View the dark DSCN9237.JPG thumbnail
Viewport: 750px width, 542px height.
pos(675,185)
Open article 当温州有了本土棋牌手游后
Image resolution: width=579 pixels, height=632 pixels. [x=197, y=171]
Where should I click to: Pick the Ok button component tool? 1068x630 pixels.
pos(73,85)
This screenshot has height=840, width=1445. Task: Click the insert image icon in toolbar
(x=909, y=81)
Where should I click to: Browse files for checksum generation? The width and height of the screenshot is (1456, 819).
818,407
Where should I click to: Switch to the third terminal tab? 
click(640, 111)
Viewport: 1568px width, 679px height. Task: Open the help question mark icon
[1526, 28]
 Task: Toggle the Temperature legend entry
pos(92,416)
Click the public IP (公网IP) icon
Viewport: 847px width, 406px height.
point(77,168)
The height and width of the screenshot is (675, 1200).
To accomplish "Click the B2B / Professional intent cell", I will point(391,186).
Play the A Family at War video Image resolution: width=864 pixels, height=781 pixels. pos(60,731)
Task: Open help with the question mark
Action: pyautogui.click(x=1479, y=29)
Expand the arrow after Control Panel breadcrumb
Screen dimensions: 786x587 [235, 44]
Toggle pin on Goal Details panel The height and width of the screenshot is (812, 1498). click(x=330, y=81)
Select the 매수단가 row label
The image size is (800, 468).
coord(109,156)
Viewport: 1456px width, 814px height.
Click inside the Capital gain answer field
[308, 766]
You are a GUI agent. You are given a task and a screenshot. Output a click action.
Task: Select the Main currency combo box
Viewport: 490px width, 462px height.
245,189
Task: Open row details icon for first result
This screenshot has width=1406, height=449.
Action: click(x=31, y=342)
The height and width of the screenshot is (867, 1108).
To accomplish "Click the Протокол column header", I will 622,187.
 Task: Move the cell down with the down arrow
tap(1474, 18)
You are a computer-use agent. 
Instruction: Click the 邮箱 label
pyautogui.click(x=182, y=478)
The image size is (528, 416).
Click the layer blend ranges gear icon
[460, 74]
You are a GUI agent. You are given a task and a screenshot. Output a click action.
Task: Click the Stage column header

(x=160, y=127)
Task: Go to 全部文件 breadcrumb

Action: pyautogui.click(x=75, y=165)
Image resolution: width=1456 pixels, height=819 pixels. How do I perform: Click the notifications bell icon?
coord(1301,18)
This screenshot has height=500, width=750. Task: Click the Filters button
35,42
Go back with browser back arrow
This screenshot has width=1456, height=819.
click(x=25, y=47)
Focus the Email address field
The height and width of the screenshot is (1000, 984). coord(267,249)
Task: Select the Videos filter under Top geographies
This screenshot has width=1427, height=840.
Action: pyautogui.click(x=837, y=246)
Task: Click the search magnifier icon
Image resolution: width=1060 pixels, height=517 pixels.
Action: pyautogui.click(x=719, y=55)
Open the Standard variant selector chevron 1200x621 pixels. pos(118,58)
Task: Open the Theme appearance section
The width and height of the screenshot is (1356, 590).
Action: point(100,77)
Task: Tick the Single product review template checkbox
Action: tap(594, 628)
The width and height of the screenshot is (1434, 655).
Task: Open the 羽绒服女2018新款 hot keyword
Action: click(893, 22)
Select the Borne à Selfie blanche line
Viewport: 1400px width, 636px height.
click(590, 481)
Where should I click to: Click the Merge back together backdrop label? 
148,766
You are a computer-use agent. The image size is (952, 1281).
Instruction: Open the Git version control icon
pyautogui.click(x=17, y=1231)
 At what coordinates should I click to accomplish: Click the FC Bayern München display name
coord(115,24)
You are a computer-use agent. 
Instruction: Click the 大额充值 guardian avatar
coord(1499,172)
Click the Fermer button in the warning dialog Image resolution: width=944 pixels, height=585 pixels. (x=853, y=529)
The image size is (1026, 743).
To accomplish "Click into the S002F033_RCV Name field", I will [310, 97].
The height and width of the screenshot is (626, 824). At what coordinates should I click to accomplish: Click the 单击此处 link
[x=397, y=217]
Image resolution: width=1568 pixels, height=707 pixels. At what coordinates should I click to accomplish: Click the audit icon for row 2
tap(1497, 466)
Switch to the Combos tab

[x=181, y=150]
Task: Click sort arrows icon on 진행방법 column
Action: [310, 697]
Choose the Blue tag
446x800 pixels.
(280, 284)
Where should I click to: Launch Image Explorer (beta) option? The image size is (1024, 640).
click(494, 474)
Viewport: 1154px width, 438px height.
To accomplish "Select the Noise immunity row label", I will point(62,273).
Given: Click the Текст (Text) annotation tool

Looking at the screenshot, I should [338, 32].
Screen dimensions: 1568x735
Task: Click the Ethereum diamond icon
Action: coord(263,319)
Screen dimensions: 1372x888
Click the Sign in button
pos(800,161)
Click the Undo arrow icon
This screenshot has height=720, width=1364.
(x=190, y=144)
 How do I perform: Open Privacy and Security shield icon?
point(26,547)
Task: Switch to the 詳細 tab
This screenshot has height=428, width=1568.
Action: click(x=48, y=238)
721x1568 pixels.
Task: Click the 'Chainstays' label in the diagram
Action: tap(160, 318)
● ● ●
Task item. Repeat the material above exactly, including every line.

Result for this exercise.
View the dark DSCN9237.JPG thumbnail
Viewport: 750px width, 542px height.
pos(675,185)
Open article 当温州有了本土棋牌手游后
Image resolution: width=579 pixels, height=632 pixels. [x=197, y=171]
Where should I click to: Pick the Ok button component tool? 1068x630 pixels.
pos(73,85)
This screenshot has height=840, width=1445. Task: Click the insert image icon in toolbar
(x=909, y=81)
Where should I click to: Browse files for checksum generation? The width and height of the screenshot is (1456, 819).
818,407
Where should I click to: Switch to the third terminal tab? 
click(640, 111)
Viewport: 1568px width, 679px height. Task: Open the help question mark icon
[1526, 28]
 Task: Toggle the Temperature legend entry
pos(92,416)
Click the public IP (公网IP) icon
Viewport: 847px width, 406px height.
point(77,168)
The height and width of the screenshot is (675, 1200).
To accomplish "Click the B2B / Professional intent cell", I will point(391,186).
Play the A Family at War video Image resolution: width=864 pixels, height=781 pixels. pos(60,731)
Task: Open help with the question mark
Action: pyautogui.click(x=1479, y=29)
Expand the arrow after Control Panel breadcrumb
Screen dimensions: 786x587 [235, 44]
Toggle pin on Goal Details panel The height and width of the screenshot is (812, 1498). click(x=330, y=81)
Select the 매수단가 row label
The image size is (800, 468).
coord(109,156)
Viewport: 1456px width, 814px height.
Click inside the Capital gain answer field
[308, 766]
You are a GUI agent. You are given a task and a screenshot. Output a click action.
Task: Select the Main currency combo box
Viewport: 490px width, 462px height.
245,189
Task: Open row details icon for first result
This screenshot has width=1406, height=449.
Action: click(x=31, y=342)
The height and width of the screenshot is (867, 1108).
To accomplish "Click the Протокол column header", I will 622,187.
 Task: Move the cell down with the down arrow
tap(1474, 18)
You are a computer-use agent. 
Instruction: Click the 邮箱 label
pyautogui.click(x=182, y=478)
The image size is (528, 416).
Click the layer blend ranges gear icon
[460, 74]
You are a GUI agent. You are given a task and a screenshot. Output a click action.
Task: Click the Stage column header

(x=160, y=127)
Task: Go to 全部文件 breadcrumb

Action: pyautogui.click(x=75, y=165)
Image resolution: width=1456 pixels, height=819 pixels. How do I perform: Click the notifications bell icon?
coord(1301,18)
This screenshot has height=500, width=750. Task: Click the Filters button
35,42
Go back with browser back arrow
This screenshot has width=1456, height=819.
click(x=25, y=47)
Focus the Email address field
The height and width of the screenshot is (1000, 984). coord(267,249)
Task: Select the Videos filter under Top geographies
This screenshot has width=1427, height=840.
Action: pyautogui.click(x=837, y=246)
Task: Click the search magnifier icon
Image resolution: width=1060 pixels, height=517 pixels.
Action: pyautogui.click(x=719, y=55)
Open the Standard variant selector chevron 1200x621 pixels. pos(118,58)
Task: Open the Theme appearance section
The width and height of the screenshot is (1356, 590).
Action: point(100,77)
Task: Tick the Single product review template checkbox
Action: tap(594, 628)
The width and height of the screenshot is (1434, 655).
Task: Open the 羽绒服女2018新款 hot keyword
Action: click(893, 22)
Select the Borne à Selfie blanche line
Viewport: 1400px width, 636px height.
click(590, 481)
Where should I click to: Click the Merge back together backdrop label? 
148,766
You are a computer-use agent. The image size is (952, 1281).
Instruction: Open the Git version control icon
pyautogui.click(x=17, y=1231)
 At what coordinates should I click to accomplish: Click the FC Bayern München display name
coord(115,24)
You are a computer-use agent. 
Instruction: Click the 大额充值 guardian avatar
coord(1499,172)
Click the Fermer button in the warning dialog Image resolution: width=944 pixels, height=585 pixels. (x=853, y=529)
The image size is (1026, 743).
To accomplish "Click into the S002F033_RCV Name field", I will [310, 97].
The height and width of the screenshot is (626, 824). At what coordinates should I click to accomplish: Click the 单击此处 link
[x=397, y=217]
Image resolution: width=1568 pixels, height=707 pixels. At what coordinates should I click to accomplish: Click the audit icon for row 2
tap(1497, 466)
Switch to the Combos tab

[x=181, y=150]
Task: Click sort arrows icon on 진행방법 column
Action: [310, 697]
Choose the Blue tag
446x800 pixels.
(280, 284)
Where should I click to: Launch Image Explorer (beta) option? The image size is (1024, 640).
click(494, 474)
Viewport: 1154px width, 438px height.
To accomplish "Select the Noise immunity row label", I will point(62,273).
Given: Click the Текст (Text) annotation tool

Looking at the screenshot, I should [338, 32].
Screen dimensions: 1568x735
Task: Click the Ethereum diamond icon
Action: coord(263,319)
Screen dimensions: 1372x888
Click the Sign in button
pos(800,161)
Click the Undo arrow icon
This screenshot has height=720, width=1364.
(x=190, y=144)
 How do I perform: Open Privacy and Security shield icon?
point(26,547)
Task: Switch to the 詳細 tab
This screenshot has height=428, width=1568.
Action: click(x=48, y=238)
721x1568 pixels.
Task: Click the 'Chainstays' label in the diagram
Action: tap(160, 318)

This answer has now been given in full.